> **TASK TO COMPLETE**:
Repeat every line that appears below, with nothing altered.

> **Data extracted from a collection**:
━━━━━━━━━━━━━━━━━━━━

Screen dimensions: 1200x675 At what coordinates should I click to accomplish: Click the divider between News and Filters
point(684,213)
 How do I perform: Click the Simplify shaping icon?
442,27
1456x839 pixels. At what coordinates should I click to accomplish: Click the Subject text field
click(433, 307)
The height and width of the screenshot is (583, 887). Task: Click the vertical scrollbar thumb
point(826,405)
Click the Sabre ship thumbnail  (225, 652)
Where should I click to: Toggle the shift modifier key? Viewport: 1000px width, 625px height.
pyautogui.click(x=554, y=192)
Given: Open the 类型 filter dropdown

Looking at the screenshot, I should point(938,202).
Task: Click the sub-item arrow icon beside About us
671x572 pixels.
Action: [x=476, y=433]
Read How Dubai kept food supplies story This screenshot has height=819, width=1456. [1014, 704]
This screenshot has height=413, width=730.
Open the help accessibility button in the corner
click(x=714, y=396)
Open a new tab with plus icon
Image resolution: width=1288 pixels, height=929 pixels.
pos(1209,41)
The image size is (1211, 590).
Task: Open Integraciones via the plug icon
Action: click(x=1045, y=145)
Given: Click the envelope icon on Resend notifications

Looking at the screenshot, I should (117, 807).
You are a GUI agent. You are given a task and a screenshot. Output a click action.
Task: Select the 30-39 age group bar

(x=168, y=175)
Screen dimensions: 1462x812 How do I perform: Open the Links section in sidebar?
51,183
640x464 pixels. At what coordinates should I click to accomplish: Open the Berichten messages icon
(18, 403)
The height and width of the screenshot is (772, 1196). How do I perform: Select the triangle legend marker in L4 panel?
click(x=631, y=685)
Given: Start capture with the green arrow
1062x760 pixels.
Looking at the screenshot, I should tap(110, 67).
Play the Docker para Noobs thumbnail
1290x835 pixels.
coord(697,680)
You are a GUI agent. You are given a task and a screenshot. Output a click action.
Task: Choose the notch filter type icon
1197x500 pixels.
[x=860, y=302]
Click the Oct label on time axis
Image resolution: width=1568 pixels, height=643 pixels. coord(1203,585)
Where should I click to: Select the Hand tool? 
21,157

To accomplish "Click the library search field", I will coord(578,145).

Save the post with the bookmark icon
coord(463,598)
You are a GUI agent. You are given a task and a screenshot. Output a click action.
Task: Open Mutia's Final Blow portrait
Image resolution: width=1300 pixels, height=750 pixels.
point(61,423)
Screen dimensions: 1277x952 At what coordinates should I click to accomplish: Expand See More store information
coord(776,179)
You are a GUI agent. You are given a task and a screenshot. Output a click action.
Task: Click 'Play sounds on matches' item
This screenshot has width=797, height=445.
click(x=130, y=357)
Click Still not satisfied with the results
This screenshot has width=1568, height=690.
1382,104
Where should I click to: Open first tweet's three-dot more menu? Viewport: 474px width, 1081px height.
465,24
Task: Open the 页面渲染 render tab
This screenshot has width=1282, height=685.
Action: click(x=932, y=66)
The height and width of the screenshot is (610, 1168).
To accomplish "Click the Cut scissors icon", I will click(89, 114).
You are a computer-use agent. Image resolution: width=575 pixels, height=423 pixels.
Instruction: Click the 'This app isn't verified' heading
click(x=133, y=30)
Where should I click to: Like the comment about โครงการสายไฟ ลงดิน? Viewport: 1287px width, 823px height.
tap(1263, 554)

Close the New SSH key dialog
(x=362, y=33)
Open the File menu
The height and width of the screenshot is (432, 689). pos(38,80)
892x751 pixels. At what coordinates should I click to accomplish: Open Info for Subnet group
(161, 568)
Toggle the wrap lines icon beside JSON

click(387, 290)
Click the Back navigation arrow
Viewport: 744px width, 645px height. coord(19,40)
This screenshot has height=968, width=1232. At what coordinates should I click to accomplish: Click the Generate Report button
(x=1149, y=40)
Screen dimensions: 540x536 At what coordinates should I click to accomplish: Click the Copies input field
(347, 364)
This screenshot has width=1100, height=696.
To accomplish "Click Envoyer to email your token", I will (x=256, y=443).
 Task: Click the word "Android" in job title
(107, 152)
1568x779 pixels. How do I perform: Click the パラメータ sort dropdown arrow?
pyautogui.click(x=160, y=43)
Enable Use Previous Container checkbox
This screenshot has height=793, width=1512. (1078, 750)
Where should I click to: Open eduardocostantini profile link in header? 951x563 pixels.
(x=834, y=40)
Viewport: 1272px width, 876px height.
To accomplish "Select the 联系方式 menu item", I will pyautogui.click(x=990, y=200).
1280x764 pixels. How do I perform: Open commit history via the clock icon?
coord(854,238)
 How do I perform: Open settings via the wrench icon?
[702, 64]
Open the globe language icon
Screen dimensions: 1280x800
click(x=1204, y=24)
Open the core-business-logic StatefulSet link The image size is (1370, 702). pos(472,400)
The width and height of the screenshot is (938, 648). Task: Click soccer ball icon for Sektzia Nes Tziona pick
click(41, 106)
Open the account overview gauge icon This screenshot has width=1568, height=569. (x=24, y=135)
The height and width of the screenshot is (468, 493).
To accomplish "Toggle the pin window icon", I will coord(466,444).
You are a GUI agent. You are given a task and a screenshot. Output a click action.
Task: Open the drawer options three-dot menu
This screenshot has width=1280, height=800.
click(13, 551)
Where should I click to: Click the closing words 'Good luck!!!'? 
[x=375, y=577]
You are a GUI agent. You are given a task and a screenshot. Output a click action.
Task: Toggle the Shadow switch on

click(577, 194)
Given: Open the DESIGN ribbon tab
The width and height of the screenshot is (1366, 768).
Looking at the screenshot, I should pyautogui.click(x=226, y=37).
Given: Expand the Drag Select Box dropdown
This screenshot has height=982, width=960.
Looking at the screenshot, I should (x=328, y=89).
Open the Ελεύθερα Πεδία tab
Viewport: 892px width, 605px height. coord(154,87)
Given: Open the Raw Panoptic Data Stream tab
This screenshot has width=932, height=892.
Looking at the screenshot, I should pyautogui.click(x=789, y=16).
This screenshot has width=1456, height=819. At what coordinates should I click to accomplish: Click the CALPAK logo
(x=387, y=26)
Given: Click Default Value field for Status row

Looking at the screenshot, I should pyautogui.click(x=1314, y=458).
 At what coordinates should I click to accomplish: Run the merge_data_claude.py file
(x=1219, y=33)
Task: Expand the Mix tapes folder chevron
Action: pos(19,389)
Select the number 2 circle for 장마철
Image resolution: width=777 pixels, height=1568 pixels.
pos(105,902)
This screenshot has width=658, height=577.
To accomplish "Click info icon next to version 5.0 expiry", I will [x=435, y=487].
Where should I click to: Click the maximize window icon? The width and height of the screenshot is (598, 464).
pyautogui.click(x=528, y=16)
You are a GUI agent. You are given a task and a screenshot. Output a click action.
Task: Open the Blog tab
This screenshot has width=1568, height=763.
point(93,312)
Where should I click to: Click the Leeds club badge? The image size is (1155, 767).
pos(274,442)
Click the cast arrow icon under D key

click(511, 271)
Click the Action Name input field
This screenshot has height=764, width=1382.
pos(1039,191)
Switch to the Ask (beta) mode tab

━━━━━━━━━━━━━━━━━━━━

> **YOUR RESPONSE**:
Screen dimensions: 1200x675 At what coordinates should I click to accomplish: Click the divider between News and Filters
point(684,213)
 How do I perform: Click the Simplify shaping icon?
442,27
1456x839 pixels. At what coordinates should I click to accomplish: Click the Subject text field
click(433, 307)
The height and width of the screenshot is (583, 887). Task: Click the vertical scrollbar thumb
point(826,405)
Click the Sabre ship thumbnail  (225, 652)
Where should I click to: Toggle the shift modifier key? Viewport: 1000px width, 625px height.
pyautogui.click(x=554, y=192)
Given: Open the 类型 filter dropdown

Looking at the screenshot, I should point(938,202).
Task: Click the sub-item arrow icon beside About us
671x572 pixels.
Action: [x=476, y=433]
Read How Dubai kept food supplies story This screenshot has height=819, width=1456. [1014, 704]
This screenshot has height=413, width=730.
Open the help accessibility button in the corner
click(x=714, y=396)
Open a new tab with plus icon
Image resolution: width=1288 pixels, height=929 pixels.
pos(1209,41)
The image size is (1211, 590).
Task: Open Integraciones via the plug icon
Action: click(x=1045, y=145)
Given: Click the envelope icon on Resend notifications

Looking at the screenshot, I should (117, 807).
You are a GUI agent. You are given a task and a screenshot. Output a click action.
Task: Select the 30-39 age group bar

(x=168, y=175)
Screen dimensions: 1462x812 How do I perform: Open the Links section in sidebar?
51,183
640x464 pixels. At what coordinates should I click to accomplish: Open the Berichten messages icon
(18, 403)
The height and width of the screenshot is (772, 1196). How do I perform: Select the triangle legend marker in L4 panel?
click(x=631, y=685)
Given: Start capture with the green arrow
1062x760 pixels.
Looking at the screenshot, I should tap(110, 67).
Play the Docker para Noobs thumbnail
1290x835 pixels.
coord(697,680)
You are a GUI agent. You are given a task and a screenshot. Output a click action.
Task: Choose the notch filter type icon
1197x500 pixels.
[x=860, y=302]
Click the Oct label on time axis
Image resolution: width=1568 pixels, height=643 pixels. coord(1203,585)
Where should I click to: Select the Hand tool? 
21,157

To accomplish "Click the library search field", I will coord(578,145).

Save the post with the bookmark icon
coord(463,598)
You are a GUI agent. You are given a task and a screenshot. Output a click action.
Task: Open Mutia's Final Blow portrait
Image resolution: width=1300 pixels, height=750 pixels.
point(61,423)
Screen dimensions: 1277x952 At what coordinates should I click to accomplish: Expand See More store information
coord(776,179)
You are a GUI agent. You are given a task and a screenshot. Output a click action.
Task: Click 'Play sounds on matches' item
This screenshot has width=797, height=445.
click(x=130, y=357)
Click Still not satisfied with the results
This screenshot has width=1568, height=690.
1382,104
Where should I click to: Open first tweet's three-dot more menu? Viewport: 474px width, 1081px height.
465,24
Task: Open the 页面渲染 render tab
This screenshot has width=1282, height=685.
Action: click(x=932, y=66)
The height and width of the screenshot is (610, 1168).
To accomplish "Click the Cut scissors icon", I will click(89, 114).
You are a computer-use agent. Image resolution: width=575 pixels, height=423 pixels.
Instruction: Click the 'This app isn't verified' heading
click(x=133, y=30)
Where should I click to: Like the comment about โครงการสายไฟ ลงดิน? Viewport: 1287px width, 823px height.
tap(1263, 554)

Close the New SSH key dialog
(x=362, y=33)
Open the File menu
The height and width of the screenshot is (432, 689). pos(38,80)
892x751 pixels. At what coordinates should I click to accomplish: Open Info for Subnet group
(161, 568)
Toggle the wrap lines icon beside JSON

click(387, 290)
Click the Back navigation arrow
Viewport: 744px width, 645px height. coord(19,40)
This screenshot has height=968, width=1232. At what coordinates should I click to accomplish: Click the Generate Report button
(x=1149, y=40)
Screen dimensions: 540x536 At what coordinates should I click to accomplish: Click the Copies input field
(347, 364)
This screenshot has width=1100, height=696.
To accomplish "Click Envoyer to email your token", I will (x=256, y=443).
 Task: Click the word "Android" in job title
(107, 152)
1568x779 pixels. How do I perform: Click the パラメータ sort dropdown arrow?
pyautogui.click(x=160, y=43)
Enable Use Previous Container checkbox
This screenshot has height=793, width=1512. (1078, 750)
Where should I click to: Open eduardocostantini profile link in header? 951x563 pixels.
(x=834, y=40)
Viewport: 1272px width, 876px height.
To accomplish "Select the 联系方式 menu item", I will pyautogui.click(x=990, y=200).
1280x764 pixels. How do I perform: Open commit history via the clock icon?
coord(854,238)
 How do I perform: Open settings via the wrench icon?
[702, 64]
Open the globe language icon
Screen dimensions: 1280x800
click(x=1204, y=24)
Open the core-business-logic StatefulSet link The image size is (1370, 702). pos(472,400)
The width and height of the screenshot is (938, 648). Task: Click soccer ball icon for Sektzia Nes Tziona pick
click(41, 106)
Open the account overview gauge icon This screenshot has width=1568, height=569. (x=24, y=135)
The height and width of the screenshot is (468, 493).
To accomplish "Toggle the pin window icon", I will coord(466,444).
You are a GUI agent. You are given a task and a screenshot. Output a click action.
Task: Open the drawer options three-dot menu
This screenshot has width=1280, height=800.
click(13, 551)
Where should I click to: Click the closing words 'Good luck!!!'? 
[x=375, y=577]
You are a GUI agent. You are given a task and a screenshot. Output a click action.
Task: Toggle the Shadow switch on

click(577, 194)
Given: Open the DESIGN ribbon tab
The width and height of the screenshot is (1366, 768).
Looking at the screenshot, I should pyautogui.click(x=226, y=37).
Given: Expand the Drag Select Box dropdown
This screenshot has height=982, width=960.
Looking at the screenshot, I should (x=328, y=89).
Open the Ελεύθερα Πεδία tab
Viewport: 892px width, 605px height. coord(154,87)
Given: Open the Raw Panoptic Data Stream tab
This screenshot has width=932, height=892.
Looking at the screenshot, I should pyautogui.click(x=789, y=16).
This screenshot has width=1456, height=819. At what coordinates should I click to accomplish: Click the CALPAK logo
(x=387, y=26)
Given: Click Default Value field for Status row

Looking at the screenshot, I should pyautogui.click(x=1314, y=458).
 At what coordinates should I click to accomplish: Run the merge_data_claude.py file
(x=1219, y=33)
Task: Expand the Mix tapes folder chevron
Action: pos(19,389)
Select the number 2 circle for 장마철
Image resolution: width=777 pixels, height=1568 pixels.
pos(105,902)
This screenshot has width=658, height=577.
To accomplish "Click info icon next to version 5.0 expiry", I will [x=435, y=487].
Where should I click to: Click the maximize window icon? The width and height of the screenshot is (598, 464).
pyautogui.click(x=528, y=16)
You are a GUI agent. You are given a task and a screenshot. Output a click action.
Task: Open the Blog tab
This screenshot has width=1568, height=763.
point(93,312)
Where should I click to: Click the Leeds club badge? The image size is (1155, 767).
pos(274,442)
Click the cast arrow icon under D key

click(511, 271)
Click the Action Name input field
This screenshot has height=764, width=1382.
pos(1039,191)
Switch to the Ask (beta) mode tab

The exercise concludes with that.